Closed snapo closed 6 years ago

snapo commented 6 years ago

Hi, First of all thanks for kur... i really appreciate that it is so easy to use/adjust (im not a math engineer) :-)

In the tensorflow documentation i see that it is possible to read from csv files directly. Sample:

 filename_queue = tf.train.string_input_producer(["file0.csv", "file1.csv"])

 reader = tf.TextLineReader()
 key, value = reader.read(filename_queue)

 # Default values, in case of empty columns. Also specifies the type of the
 # decoded result.
 record_defaults = [[1], [1], [1], [1], [1]]
 col1, col2, col3, col4, col5 = tf.decode_csv(
     value, record_defaults=record_defaults)
 features = tf.stack([col1, col2, col3, col4])

 with tf.Session() as sess:
   # Start populating the filename queue.
   coord = tf.train.Coordinator()
   threads = tf.train.start_queue_runners(coord=coord)

   for i in range(1200):
     # Retrieve a single instance:
     example, label = sess.run([features, col5])

   coord.request_stop()
   coord.join(threads)

This is the code im using in keras:

# load dataset
dataset = np.genfromtxt ('snapo.csv', delimiter=",")
X = dataset[:,0:263].astype(float)
Y = dataset[:,264]

print("Value we are looking for: ")
print(Y[0])

Y = np_utils.to_categorical(Y, num_classes=None)

How would something like this be in kur? Or is there some other documentation on the parameters input in the yml file? I wasnt able to figure it out with: https://kur.deepgram.com/specification.html?highlight=csv#hooks my csv has about 100 values where the last value is a category that i want to predict.

If you have any hints where to look for i would really appreciate some help or a sample.

Thank you.

scottstephenson commented 6 years ago

There is a CSV supplier for Kur. Check out more details at:

http://kur.deepgram.com/specification.html?highlight=csv

snapo commented 6 years ago

Thanks, i dont know how i could miss that, as i really tried to search for it first. It works great....
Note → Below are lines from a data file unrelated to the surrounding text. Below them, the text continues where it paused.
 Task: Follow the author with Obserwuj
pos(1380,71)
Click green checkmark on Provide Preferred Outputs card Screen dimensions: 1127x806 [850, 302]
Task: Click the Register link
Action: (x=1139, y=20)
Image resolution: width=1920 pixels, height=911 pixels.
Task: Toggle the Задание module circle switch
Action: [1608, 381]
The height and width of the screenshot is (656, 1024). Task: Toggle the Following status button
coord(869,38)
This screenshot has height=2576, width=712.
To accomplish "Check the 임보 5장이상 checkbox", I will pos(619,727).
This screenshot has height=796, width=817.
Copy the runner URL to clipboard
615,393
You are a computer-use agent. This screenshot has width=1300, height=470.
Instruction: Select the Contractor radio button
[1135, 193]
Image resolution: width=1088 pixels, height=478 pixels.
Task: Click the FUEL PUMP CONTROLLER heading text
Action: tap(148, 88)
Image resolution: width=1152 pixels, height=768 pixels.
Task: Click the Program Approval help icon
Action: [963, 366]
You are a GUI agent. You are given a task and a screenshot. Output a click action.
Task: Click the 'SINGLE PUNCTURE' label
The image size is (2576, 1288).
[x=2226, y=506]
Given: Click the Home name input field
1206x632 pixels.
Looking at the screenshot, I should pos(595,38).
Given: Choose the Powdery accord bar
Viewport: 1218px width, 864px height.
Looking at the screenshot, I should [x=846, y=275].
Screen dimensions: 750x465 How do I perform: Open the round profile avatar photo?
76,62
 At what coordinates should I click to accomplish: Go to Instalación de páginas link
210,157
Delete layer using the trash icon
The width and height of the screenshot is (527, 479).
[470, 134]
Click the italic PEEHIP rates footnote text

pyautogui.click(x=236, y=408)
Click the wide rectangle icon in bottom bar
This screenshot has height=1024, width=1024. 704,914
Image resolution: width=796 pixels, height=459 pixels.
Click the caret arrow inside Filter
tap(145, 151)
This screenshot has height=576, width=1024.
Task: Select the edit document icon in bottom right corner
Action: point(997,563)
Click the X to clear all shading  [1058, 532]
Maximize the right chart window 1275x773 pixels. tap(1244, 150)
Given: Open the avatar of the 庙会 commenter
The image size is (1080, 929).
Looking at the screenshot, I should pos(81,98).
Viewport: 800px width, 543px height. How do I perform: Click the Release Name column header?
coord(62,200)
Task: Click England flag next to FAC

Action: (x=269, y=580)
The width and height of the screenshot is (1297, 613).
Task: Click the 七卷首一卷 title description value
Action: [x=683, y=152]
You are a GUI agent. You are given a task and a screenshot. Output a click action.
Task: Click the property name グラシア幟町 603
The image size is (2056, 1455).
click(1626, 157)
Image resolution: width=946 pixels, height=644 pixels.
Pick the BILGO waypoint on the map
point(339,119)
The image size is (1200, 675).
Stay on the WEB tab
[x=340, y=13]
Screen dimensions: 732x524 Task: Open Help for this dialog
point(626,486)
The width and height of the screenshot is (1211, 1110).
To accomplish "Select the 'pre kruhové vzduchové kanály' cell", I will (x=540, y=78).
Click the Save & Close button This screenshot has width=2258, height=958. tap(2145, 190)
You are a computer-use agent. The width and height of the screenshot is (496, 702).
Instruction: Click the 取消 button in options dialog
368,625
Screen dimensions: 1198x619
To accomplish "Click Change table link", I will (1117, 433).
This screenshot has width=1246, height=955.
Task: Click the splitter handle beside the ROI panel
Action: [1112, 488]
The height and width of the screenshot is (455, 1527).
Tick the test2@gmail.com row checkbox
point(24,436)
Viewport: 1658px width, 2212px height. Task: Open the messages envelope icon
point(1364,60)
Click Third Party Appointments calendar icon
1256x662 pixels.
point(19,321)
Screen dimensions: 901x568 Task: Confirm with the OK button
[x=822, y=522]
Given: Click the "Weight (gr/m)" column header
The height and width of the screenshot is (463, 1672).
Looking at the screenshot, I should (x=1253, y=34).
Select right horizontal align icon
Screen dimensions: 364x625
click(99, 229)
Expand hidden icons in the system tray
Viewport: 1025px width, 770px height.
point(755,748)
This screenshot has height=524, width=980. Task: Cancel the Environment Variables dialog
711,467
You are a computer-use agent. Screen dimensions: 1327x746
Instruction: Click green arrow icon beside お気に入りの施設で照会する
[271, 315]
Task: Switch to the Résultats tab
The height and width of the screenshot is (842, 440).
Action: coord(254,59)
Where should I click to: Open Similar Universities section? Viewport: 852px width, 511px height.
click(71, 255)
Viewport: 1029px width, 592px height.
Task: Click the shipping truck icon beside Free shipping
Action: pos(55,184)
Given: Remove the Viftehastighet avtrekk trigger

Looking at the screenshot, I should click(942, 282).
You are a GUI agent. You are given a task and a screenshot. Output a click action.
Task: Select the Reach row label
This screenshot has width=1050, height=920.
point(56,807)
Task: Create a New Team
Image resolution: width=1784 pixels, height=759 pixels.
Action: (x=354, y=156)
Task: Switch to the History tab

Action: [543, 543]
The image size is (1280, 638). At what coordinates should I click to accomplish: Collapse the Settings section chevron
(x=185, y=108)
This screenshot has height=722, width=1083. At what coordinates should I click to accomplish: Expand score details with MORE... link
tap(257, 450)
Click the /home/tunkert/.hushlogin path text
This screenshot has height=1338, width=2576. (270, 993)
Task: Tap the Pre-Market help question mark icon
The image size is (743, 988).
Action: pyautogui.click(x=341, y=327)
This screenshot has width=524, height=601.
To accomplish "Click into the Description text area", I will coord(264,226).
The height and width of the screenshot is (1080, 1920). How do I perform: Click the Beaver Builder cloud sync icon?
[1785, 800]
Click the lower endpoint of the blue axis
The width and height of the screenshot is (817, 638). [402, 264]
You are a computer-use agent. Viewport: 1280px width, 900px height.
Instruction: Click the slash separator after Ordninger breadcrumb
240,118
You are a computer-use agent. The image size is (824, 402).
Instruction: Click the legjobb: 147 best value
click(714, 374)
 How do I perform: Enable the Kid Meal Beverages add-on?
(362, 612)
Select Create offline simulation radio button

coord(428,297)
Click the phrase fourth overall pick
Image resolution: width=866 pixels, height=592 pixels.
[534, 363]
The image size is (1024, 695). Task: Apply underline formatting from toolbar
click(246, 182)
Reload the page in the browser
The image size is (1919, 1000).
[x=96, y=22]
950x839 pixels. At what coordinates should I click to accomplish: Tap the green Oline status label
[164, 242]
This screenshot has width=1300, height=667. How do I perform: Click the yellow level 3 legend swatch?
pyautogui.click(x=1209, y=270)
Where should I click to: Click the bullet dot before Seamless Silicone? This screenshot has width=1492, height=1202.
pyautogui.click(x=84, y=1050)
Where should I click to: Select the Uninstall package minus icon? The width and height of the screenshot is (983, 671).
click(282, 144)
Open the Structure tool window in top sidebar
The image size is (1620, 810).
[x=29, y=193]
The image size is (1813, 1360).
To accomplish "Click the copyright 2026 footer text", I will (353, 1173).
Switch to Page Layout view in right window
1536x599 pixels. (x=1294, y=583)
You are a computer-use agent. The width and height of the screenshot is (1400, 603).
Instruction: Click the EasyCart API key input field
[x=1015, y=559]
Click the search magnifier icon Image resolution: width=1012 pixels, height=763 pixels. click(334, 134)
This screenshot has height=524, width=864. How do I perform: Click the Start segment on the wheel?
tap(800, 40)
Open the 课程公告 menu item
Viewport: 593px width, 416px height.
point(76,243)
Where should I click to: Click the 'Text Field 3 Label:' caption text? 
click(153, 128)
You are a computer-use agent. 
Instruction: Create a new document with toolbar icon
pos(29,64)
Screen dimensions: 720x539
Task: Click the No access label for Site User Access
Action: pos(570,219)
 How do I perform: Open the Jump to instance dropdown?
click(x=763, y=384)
Do you know if its possible to have multiple outputs ?

input1,input2,input3,input4,category_1,category_2,category_3....
input1,input2,input3,input4,category_1,category_2,category_3....
input1,input2,input3,input4,category_1,category_2,category_3....

and how would the error detection then be estimated? for example each category can have 0-1 ...

is this even possible?

ajsyp commented 6 years ago

It is definitely possible to have multiple outputs in Kur! First, take a look at a StackOverflow question I answered: https://stackoverflow.com/a/42283968/2200851. Then all that is left for multi-output models is to define a loss function for each output. (Note: output layers are defined as: the last layer in a model, any layers with sink: yes, or any output layers).